The best available evidence (randomised and non-randomised studies) suggests that laparoscopic repair of umbilical or paraumbilical hernia may be associated with a lower risk of wound infection, wound dehiscence and recurrence rate, shorter length of stay but longer operative time. Results from a limited number of RCTs showed that laparoscopic repair is associated with lower risks of wound infection, wound dehiscence, haematoma and seroma; shorter length of stay and longer operative time but showed no difference in recurrence rates. The quality of the best available evidence is moderate and selection bias is the major concern due to non-randomised design in most of the available studies.
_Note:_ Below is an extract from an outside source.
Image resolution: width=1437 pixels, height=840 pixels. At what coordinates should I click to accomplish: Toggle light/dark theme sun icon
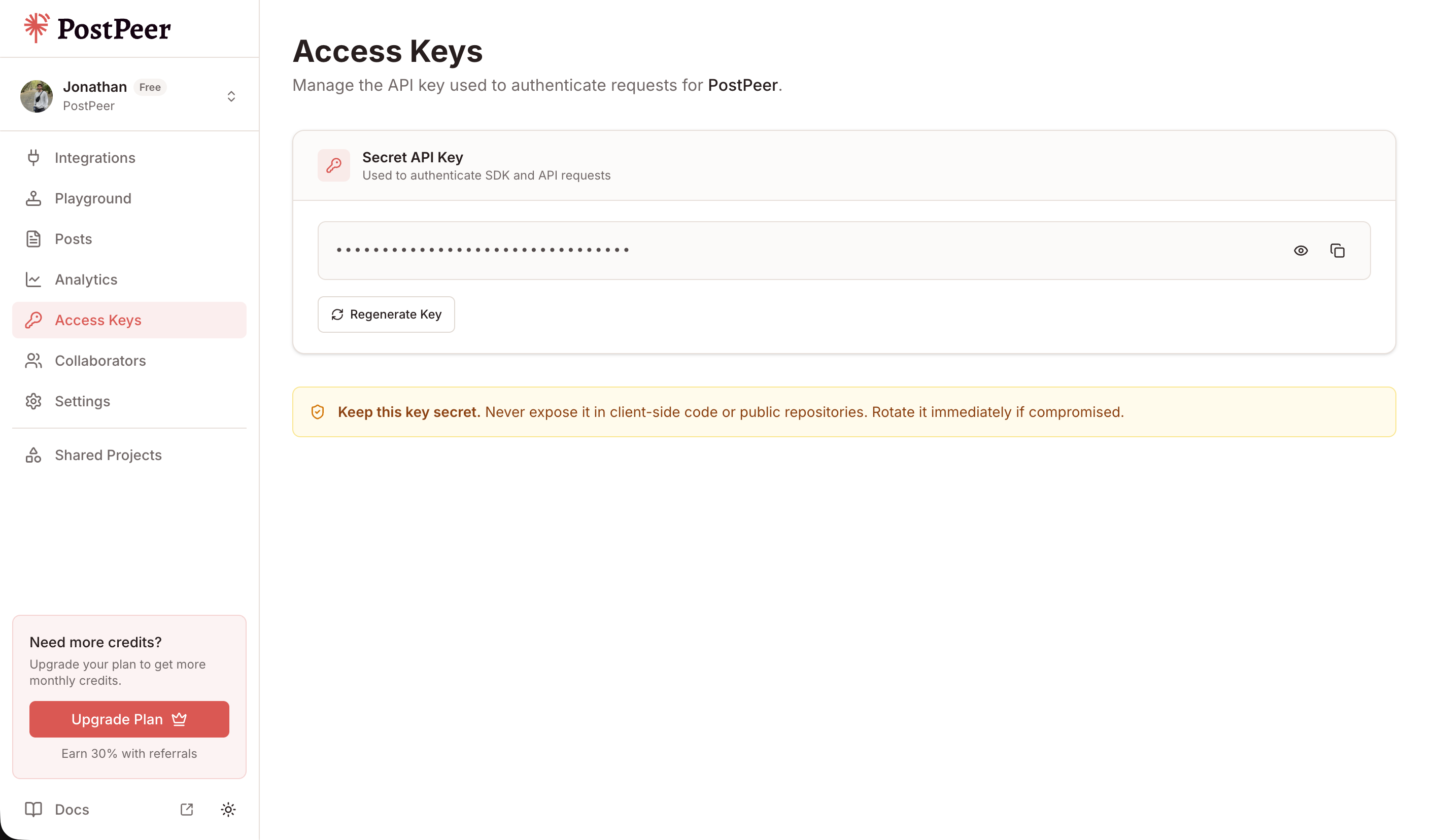click(228, 809)
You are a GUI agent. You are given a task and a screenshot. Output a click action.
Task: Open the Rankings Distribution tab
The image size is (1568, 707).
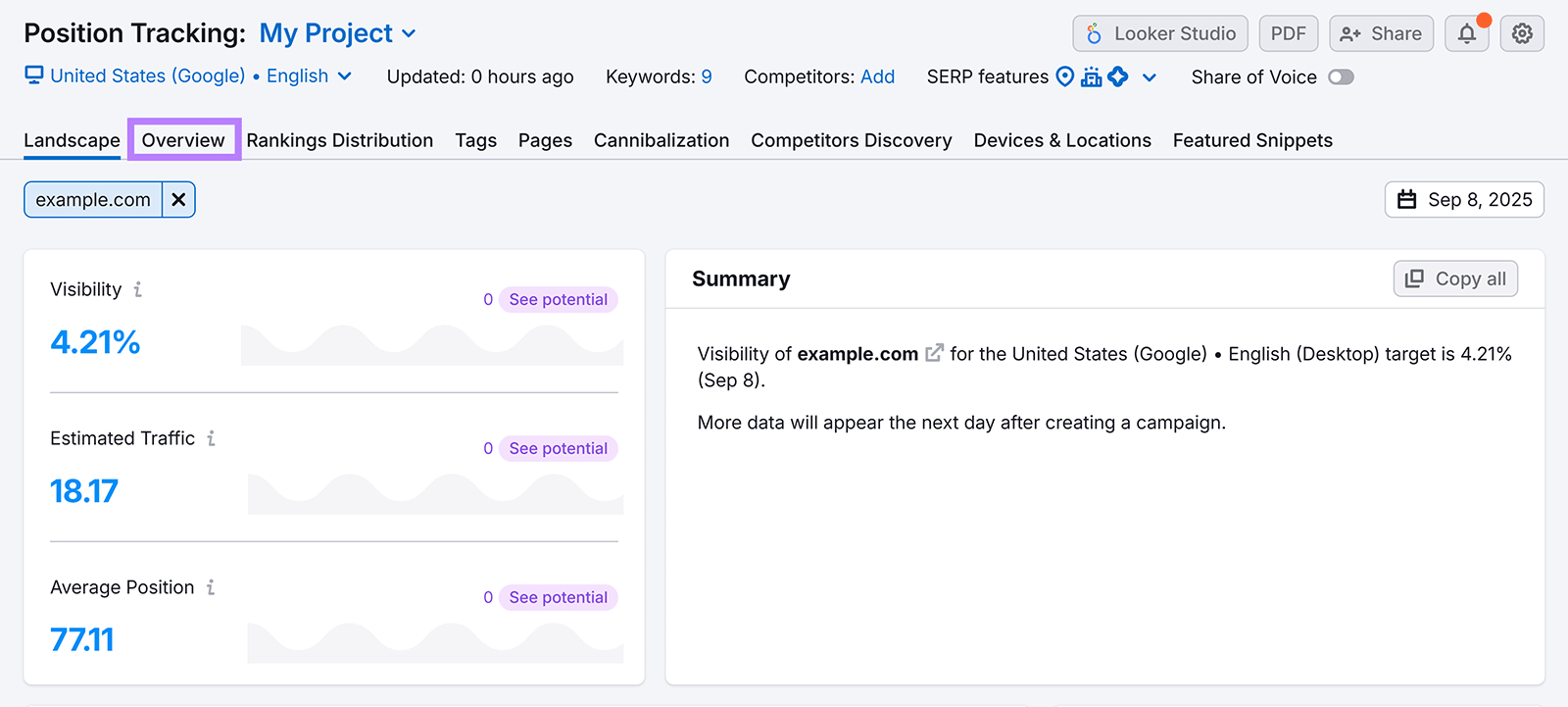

Therefore, considering the level of available evidence, the most reliable approach for repair of umbilical or paraumbilical hernia should be based on surgeon’s experience, clinical setting, patient’s age and size, hernia defect size and anatomical characteristics. Therefore, high quality RCTs, which are adequately powered, are required to provide more robust basis for definite conclusions. Future studies should compare the outcomes of each technique in different hernia defect sizes (small versus large) and different clinical settings (emergency versus elective). Moreover, future studies should value outcomes such as severity of postoperative pain, time to return to daily activities, quality of life and cost-effectiveness of either technique.